ACTION ITEM: Return the lines of the data below starting at the one holding "Image resolution: width=1440" and ending at the one holding "You are a computer-use", word for word, leaving every picture out.

Saved entries
Content starts

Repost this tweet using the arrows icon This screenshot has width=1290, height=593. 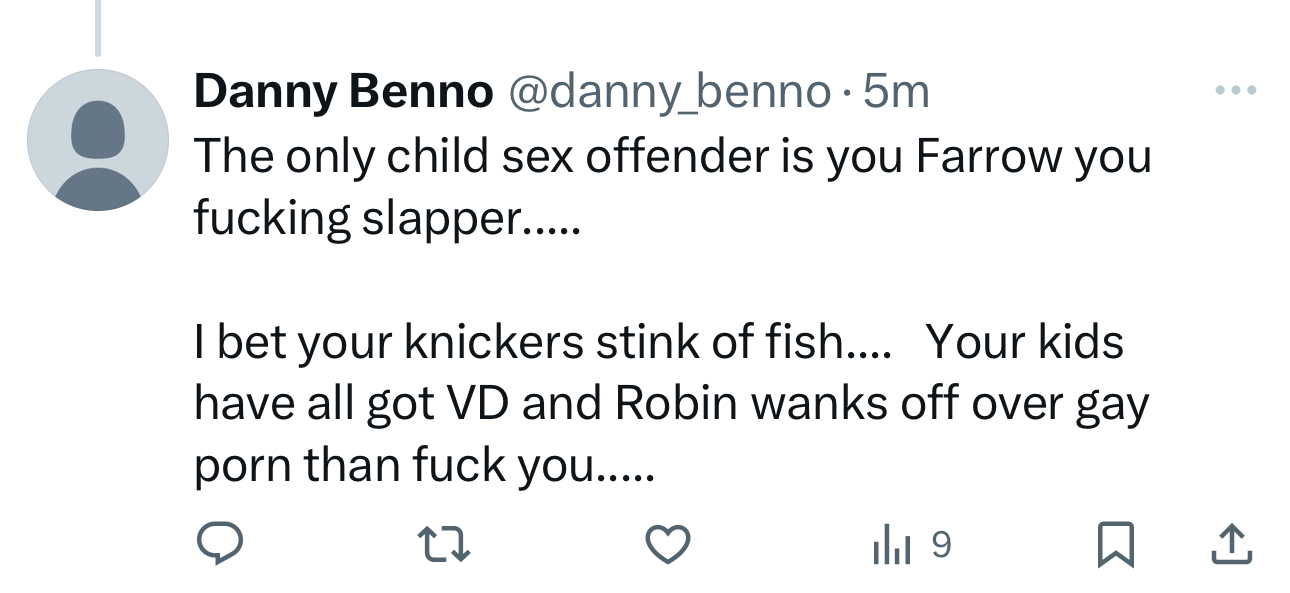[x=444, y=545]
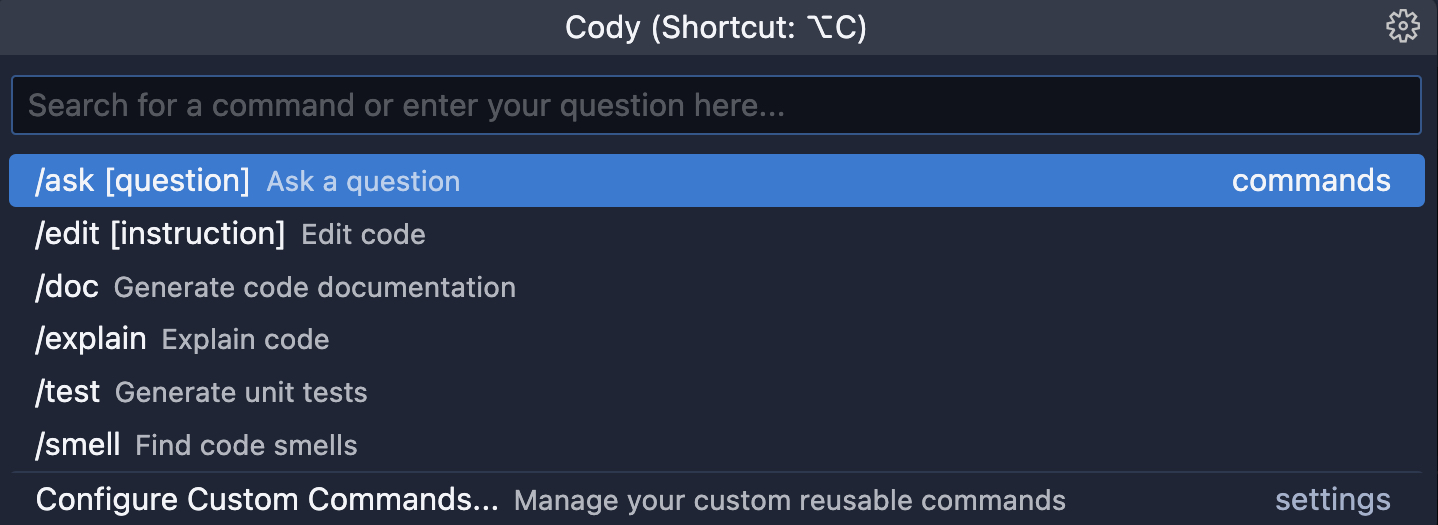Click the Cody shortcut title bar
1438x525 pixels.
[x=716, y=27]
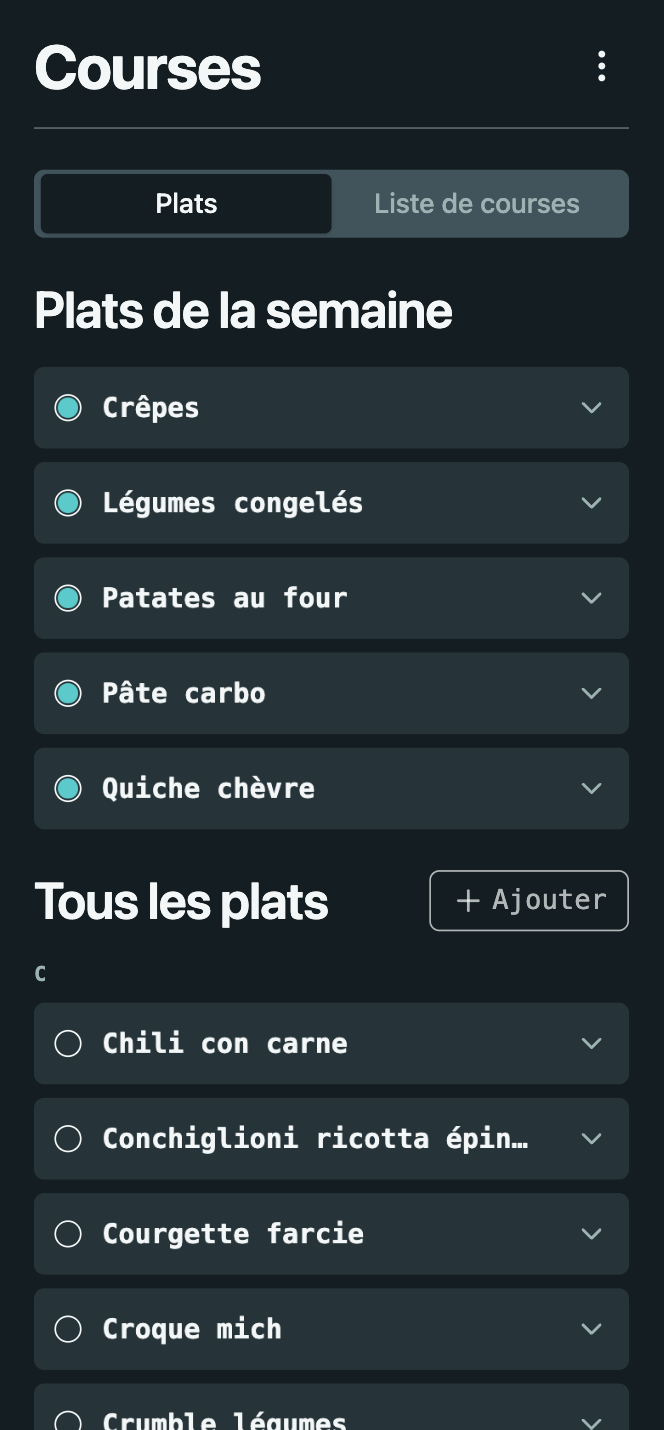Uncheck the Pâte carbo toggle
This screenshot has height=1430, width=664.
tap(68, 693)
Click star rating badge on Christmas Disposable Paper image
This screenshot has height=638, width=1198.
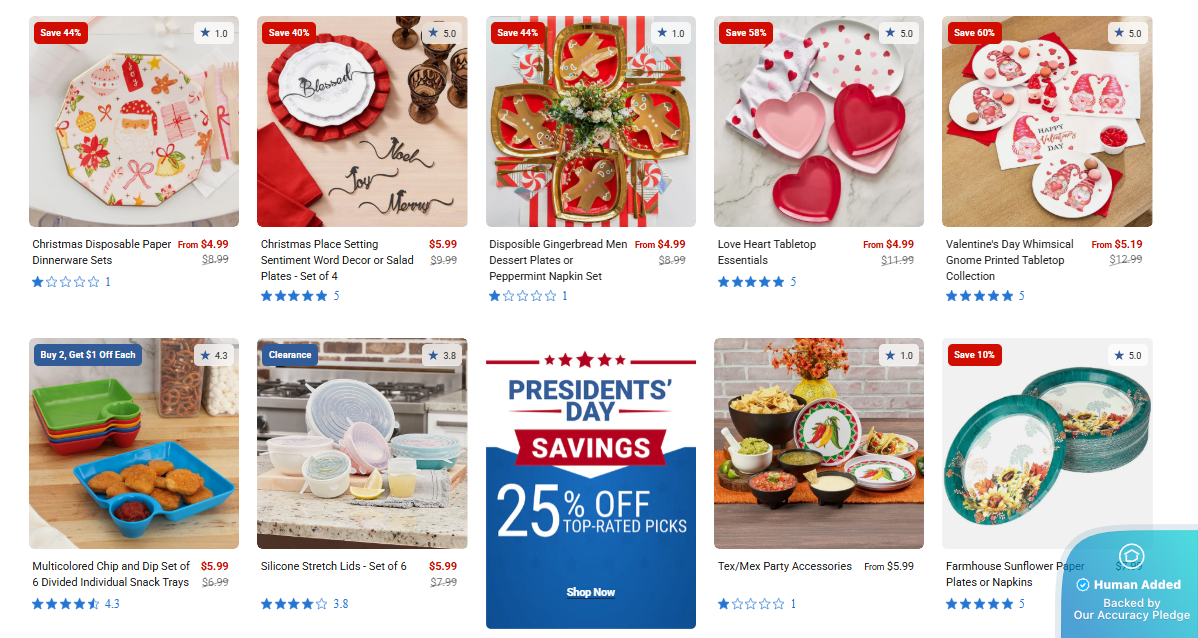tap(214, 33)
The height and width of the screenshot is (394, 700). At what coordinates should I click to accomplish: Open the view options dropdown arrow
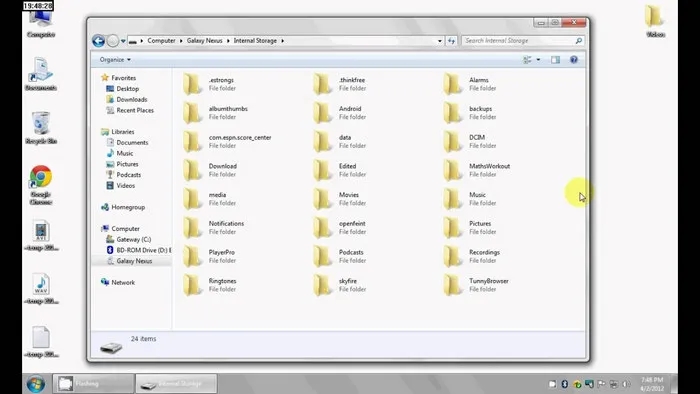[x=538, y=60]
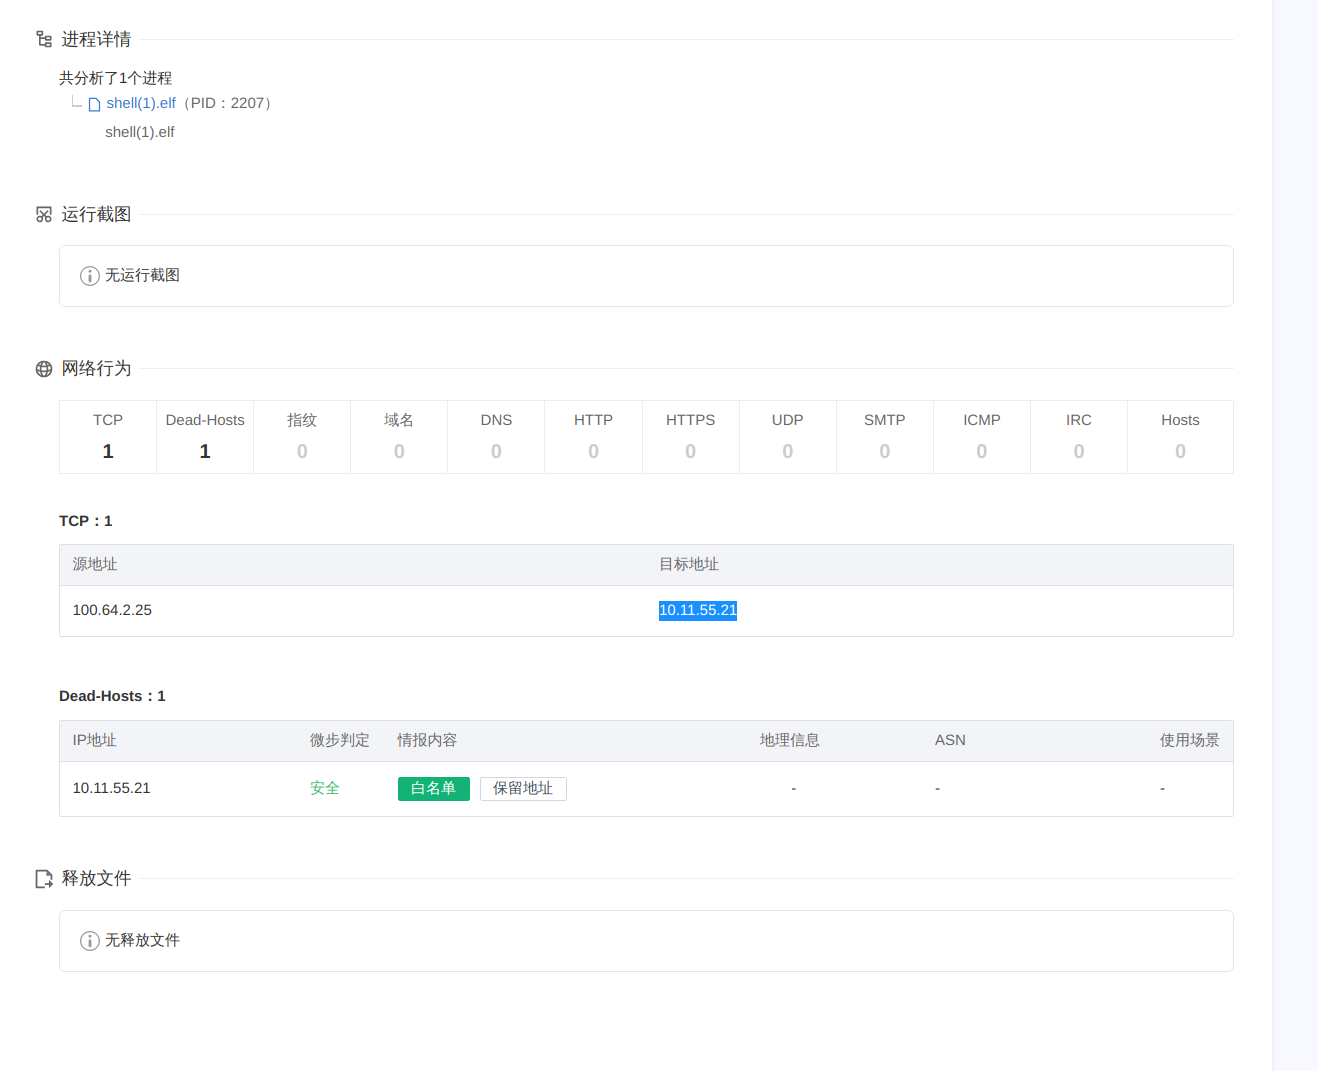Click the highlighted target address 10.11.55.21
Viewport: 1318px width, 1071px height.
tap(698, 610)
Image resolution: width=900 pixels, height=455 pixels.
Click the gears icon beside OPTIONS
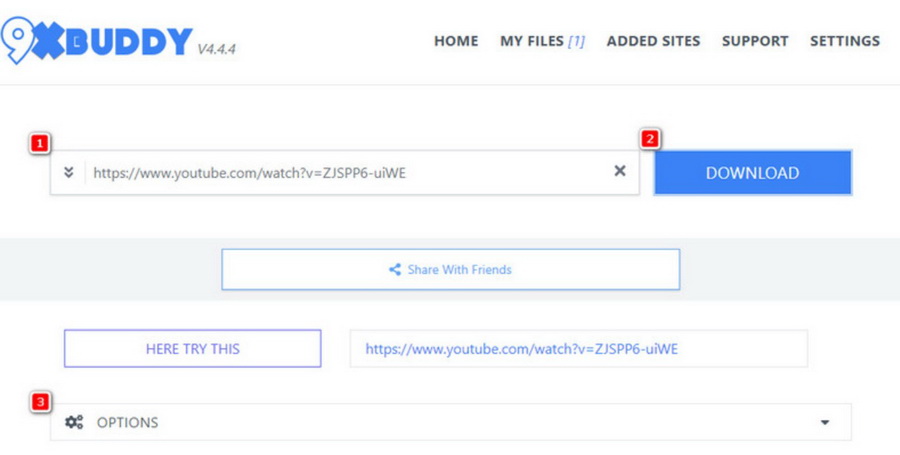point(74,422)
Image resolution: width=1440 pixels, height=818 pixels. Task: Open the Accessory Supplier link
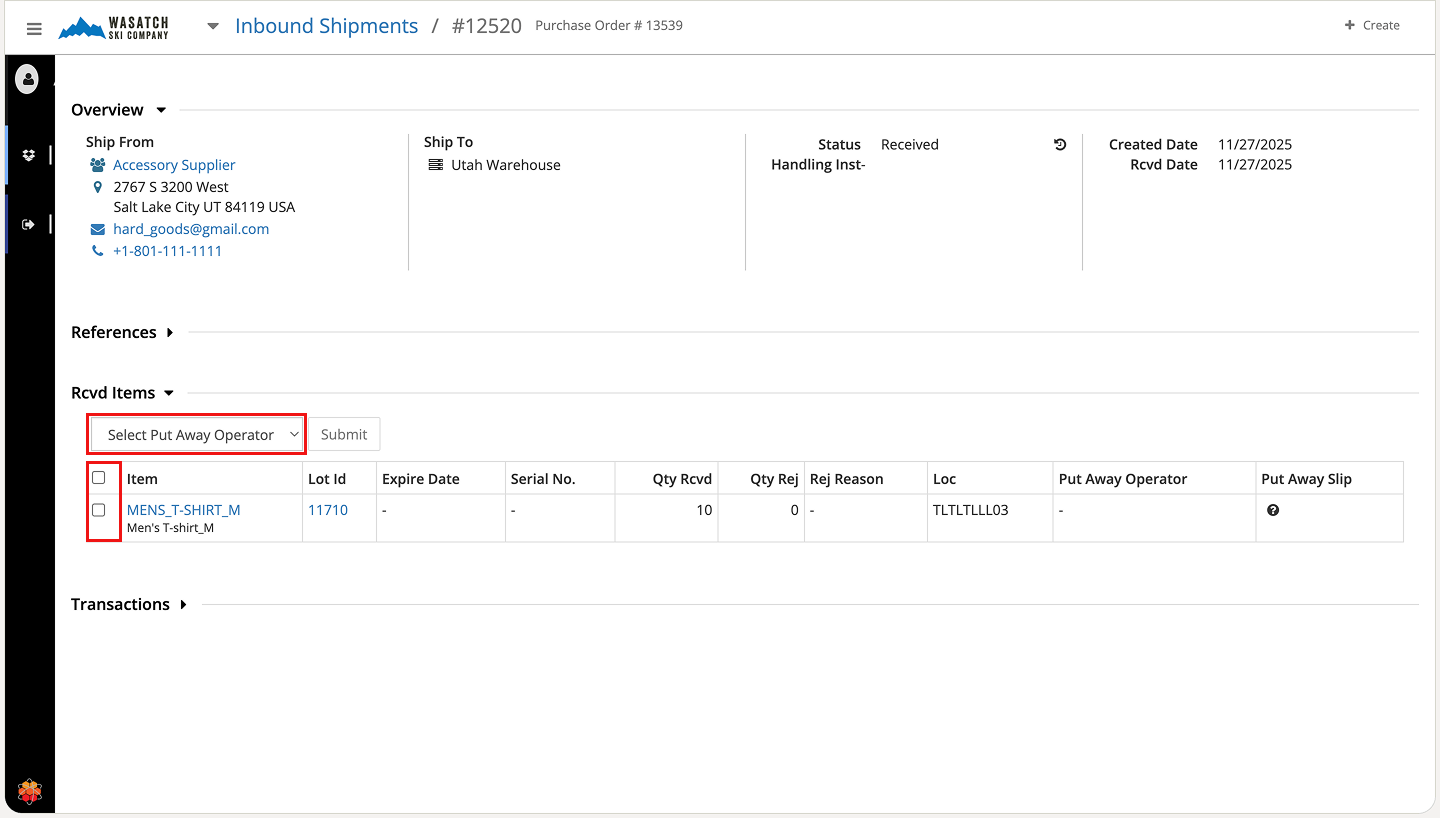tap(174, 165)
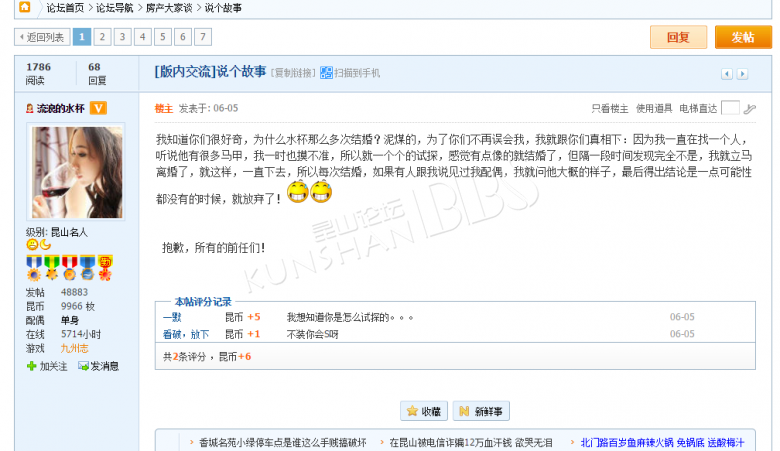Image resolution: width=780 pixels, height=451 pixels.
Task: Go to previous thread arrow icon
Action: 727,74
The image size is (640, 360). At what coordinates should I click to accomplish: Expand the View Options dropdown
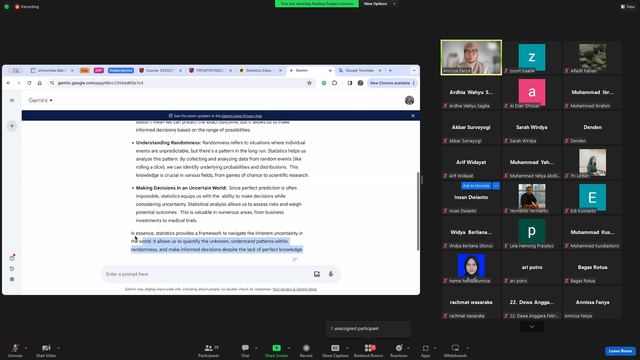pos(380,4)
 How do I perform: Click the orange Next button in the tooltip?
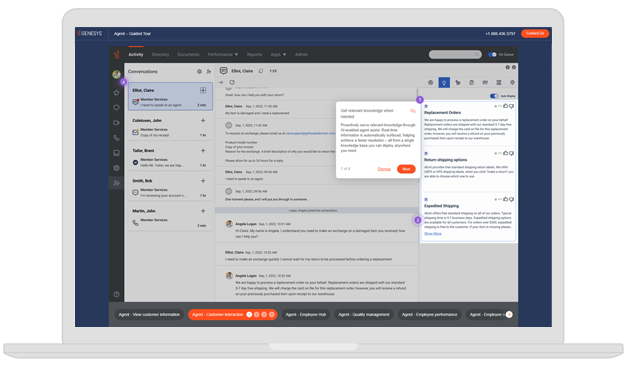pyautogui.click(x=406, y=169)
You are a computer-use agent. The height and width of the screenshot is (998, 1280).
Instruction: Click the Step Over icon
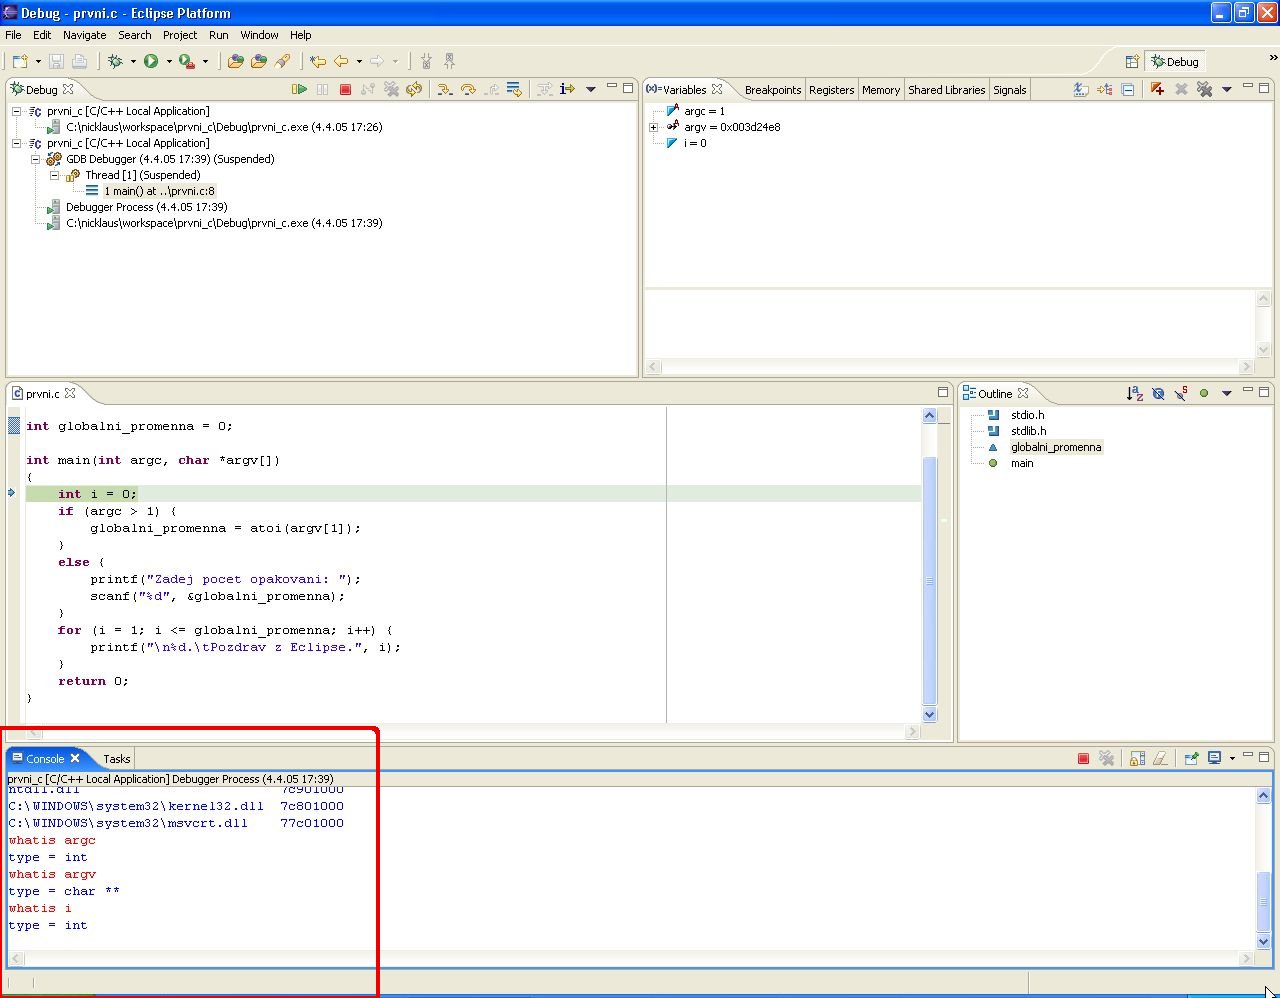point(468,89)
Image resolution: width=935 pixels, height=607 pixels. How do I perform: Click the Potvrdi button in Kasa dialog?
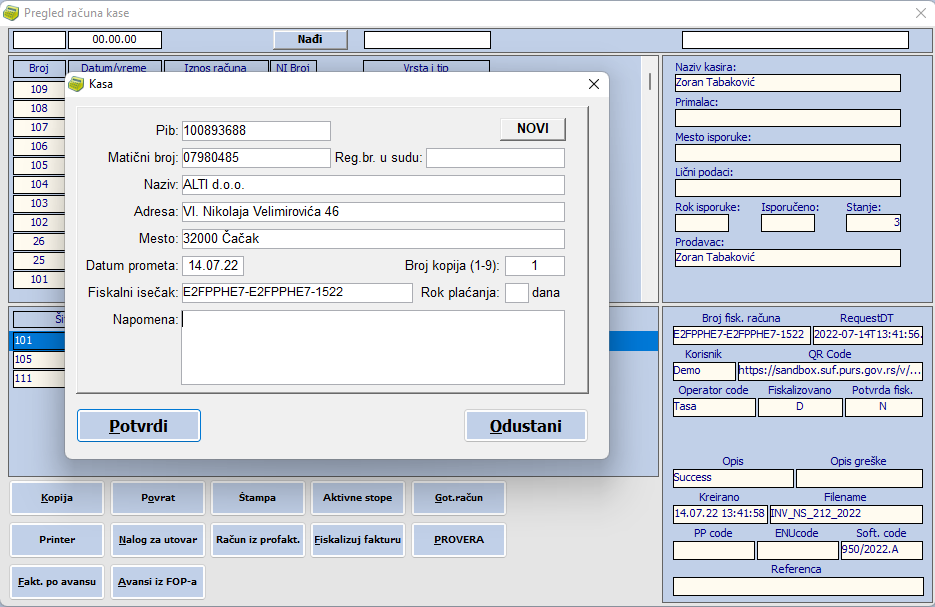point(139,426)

Content ends

ANSWER SPACE:
Image resolution: width=1440 pixels, height=818 pixels. Task: Open the Accessory Supplier link
tap(174, 165)
Image resolution: width=780 pixels, height=451 pixels.
Task: Go to previous thread arrow icon
Action: 727,74
The image size is (640, 360). At what coordinates should I click to accomplish: Expand the View Options dropdown
pos(380,4)
 How do I perform: Click the orange Next button in the tooltip?
pyautogui.click(x=406, y=169)
You are a computer-use agent. The height and width of the screenshot is (998, 1280).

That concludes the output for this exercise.